Problem requirements: Go to the line below containing "You are a computer-use agent. 844x380 pixels." and print exactly from there through the line containing "Click the CERTIFICATION", both included. Print nothing else.

Information supplied:
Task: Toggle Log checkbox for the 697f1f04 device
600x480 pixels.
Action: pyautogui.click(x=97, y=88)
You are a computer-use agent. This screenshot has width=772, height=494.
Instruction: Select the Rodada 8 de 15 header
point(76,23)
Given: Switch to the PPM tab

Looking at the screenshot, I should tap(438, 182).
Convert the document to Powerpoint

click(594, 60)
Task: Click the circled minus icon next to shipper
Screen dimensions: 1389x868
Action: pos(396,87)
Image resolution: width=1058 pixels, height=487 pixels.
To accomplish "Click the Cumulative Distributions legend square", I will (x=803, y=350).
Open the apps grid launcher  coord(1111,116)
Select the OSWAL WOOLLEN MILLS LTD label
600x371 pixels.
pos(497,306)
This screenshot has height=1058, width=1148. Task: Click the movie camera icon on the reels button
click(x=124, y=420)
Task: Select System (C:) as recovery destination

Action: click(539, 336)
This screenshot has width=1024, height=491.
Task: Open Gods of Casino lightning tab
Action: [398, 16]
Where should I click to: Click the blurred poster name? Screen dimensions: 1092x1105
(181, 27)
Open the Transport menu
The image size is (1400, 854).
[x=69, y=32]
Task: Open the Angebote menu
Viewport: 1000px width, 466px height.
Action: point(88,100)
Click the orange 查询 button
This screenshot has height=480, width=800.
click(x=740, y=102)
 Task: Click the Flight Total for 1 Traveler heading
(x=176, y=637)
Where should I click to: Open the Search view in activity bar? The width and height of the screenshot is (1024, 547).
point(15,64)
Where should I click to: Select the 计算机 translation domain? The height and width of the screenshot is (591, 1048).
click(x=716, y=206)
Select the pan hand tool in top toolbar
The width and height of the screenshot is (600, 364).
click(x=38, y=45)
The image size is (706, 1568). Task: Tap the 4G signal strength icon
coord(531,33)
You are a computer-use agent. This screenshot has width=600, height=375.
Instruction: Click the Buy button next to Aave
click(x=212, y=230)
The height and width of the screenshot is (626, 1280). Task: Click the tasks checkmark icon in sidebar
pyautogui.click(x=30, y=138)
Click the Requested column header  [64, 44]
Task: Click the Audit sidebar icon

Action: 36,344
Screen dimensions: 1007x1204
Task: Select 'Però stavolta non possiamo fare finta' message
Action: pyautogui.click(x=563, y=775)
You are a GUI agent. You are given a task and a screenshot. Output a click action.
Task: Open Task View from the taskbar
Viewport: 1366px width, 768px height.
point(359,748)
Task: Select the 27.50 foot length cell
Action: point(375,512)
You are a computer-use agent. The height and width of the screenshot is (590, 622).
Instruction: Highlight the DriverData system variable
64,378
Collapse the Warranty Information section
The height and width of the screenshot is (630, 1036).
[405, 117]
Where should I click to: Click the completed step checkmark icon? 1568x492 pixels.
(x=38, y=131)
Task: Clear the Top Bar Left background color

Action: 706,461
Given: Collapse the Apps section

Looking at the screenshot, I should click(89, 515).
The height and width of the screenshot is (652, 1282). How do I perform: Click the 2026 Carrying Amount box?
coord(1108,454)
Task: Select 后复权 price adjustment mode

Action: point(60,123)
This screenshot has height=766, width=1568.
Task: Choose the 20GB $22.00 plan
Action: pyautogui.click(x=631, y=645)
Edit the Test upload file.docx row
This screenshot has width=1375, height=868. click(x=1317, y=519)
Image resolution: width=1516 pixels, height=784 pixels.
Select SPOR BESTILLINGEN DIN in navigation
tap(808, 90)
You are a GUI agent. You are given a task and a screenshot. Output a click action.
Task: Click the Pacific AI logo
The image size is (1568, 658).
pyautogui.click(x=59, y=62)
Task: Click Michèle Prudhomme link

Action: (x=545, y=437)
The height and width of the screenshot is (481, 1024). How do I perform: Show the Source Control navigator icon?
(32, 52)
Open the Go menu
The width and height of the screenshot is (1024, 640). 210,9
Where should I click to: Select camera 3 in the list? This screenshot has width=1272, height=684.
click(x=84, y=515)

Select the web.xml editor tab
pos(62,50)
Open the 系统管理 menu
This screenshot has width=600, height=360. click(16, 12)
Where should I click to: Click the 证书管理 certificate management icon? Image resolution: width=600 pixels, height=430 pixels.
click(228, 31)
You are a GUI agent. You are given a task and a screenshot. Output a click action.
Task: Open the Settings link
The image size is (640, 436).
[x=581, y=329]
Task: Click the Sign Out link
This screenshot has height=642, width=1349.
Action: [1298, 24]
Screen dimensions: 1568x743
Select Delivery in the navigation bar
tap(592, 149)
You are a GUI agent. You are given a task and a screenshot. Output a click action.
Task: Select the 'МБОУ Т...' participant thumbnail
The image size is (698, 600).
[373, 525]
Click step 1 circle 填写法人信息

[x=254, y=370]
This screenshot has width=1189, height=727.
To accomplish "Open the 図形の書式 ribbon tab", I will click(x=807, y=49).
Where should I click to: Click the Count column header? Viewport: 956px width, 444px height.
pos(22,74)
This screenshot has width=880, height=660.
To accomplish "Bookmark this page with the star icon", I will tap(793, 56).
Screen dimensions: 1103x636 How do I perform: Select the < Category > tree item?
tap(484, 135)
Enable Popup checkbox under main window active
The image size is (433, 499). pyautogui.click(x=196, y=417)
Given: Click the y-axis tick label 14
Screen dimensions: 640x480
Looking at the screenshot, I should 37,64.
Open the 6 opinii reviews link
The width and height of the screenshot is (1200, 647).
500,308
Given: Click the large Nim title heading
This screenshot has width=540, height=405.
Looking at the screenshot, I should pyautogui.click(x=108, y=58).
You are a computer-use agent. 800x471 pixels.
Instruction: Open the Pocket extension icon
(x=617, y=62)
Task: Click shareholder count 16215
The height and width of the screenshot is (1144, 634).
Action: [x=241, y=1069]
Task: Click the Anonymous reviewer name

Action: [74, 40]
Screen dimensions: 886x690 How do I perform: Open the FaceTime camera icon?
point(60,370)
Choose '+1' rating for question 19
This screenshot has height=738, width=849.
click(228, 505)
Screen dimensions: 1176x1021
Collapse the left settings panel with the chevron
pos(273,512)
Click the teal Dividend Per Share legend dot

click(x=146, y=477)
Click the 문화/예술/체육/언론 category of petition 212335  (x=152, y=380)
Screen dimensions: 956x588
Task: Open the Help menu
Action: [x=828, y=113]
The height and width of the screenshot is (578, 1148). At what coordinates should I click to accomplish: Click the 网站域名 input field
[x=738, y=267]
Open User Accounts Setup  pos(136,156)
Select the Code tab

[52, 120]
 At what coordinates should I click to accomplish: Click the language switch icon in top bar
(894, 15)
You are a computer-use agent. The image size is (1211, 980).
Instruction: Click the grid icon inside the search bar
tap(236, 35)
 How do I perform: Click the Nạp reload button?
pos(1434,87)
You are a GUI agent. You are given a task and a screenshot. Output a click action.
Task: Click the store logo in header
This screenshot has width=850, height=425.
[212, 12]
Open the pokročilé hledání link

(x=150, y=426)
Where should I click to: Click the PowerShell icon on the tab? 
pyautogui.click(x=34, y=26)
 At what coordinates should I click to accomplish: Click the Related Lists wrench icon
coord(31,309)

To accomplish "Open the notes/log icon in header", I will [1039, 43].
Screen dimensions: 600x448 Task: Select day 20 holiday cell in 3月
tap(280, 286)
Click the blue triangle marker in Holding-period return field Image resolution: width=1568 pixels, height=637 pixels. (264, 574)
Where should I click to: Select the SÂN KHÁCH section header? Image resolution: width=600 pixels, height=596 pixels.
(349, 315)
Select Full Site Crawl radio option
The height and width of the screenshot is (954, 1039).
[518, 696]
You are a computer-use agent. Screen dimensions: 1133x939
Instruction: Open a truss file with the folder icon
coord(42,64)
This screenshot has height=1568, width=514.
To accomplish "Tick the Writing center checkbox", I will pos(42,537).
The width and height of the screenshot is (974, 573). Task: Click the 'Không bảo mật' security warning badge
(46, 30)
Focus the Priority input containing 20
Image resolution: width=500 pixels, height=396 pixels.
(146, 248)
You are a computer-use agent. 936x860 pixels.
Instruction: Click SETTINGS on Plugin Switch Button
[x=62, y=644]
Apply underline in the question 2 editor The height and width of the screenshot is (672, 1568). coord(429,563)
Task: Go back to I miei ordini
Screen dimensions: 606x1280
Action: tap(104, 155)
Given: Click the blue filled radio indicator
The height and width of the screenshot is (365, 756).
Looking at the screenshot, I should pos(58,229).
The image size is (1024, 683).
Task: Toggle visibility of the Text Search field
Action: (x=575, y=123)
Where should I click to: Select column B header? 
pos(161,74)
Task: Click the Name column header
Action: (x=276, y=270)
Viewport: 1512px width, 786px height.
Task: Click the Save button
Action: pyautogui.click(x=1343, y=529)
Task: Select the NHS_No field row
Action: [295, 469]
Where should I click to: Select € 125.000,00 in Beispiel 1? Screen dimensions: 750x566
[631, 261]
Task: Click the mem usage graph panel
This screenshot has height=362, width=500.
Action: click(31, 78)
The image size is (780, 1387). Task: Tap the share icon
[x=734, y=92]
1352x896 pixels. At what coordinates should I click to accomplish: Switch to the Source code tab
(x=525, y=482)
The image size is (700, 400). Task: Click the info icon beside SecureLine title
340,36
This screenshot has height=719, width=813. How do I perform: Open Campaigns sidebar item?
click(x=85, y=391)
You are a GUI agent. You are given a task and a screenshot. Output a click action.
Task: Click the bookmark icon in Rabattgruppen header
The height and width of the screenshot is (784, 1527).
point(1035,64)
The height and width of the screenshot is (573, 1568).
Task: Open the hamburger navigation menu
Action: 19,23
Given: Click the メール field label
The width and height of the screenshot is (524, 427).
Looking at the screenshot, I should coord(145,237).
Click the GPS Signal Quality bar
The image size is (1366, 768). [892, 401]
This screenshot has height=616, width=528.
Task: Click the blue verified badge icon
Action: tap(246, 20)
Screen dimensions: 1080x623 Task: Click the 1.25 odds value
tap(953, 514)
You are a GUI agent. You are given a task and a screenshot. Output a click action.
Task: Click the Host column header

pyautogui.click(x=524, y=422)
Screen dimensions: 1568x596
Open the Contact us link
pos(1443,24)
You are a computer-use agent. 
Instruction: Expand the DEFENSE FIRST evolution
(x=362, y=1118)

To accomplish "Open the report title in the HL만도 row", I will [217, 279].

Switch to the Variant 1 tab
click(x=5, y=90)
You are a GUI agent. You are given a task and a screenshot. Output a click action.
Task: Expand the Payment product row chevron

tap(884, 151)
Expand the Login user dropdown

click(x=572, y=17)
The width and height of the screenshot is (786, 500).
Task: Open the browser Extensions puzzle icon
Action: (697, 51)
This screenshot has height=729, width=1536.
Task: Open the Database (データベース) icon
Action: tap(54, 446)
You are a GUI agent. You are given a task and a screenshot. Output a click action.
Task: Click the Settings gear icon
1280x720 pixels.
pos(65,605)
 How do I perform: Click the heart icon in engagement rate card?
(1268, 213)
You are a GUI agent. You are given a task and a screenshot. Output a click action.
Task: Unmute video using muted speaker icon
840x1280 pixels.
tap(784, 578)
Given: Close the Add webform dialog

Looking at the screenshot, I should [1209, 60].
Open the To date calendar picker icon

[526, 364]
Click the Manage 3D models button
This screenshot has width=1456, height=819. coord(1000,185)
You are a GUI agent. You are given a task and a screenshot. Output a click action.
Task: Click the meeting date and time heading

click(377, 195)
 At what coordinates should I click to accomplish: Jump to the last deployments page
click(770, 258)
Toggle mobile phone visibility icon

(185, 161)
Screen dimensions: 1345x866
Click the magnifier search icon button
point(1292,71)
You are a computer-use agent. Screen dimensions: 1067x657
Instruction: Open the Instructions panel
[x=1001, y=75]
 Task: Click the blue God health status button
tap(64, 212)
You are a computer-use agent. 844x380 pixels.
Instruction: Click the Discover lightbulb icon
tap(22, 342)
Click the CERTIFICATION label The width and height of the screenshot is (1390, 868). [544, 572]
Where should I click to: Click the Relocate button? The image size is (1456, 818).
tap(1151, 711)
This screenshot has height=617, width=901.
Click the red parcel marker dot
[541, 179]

Output below:
You are a computer-use agent. 844x380 pixels.
Instruction: Click the Discover lightbulb icon
tap(22, 342)
Click the CERTIFICATION label The width and height of the screenshot is (1390, 868). [544, 572]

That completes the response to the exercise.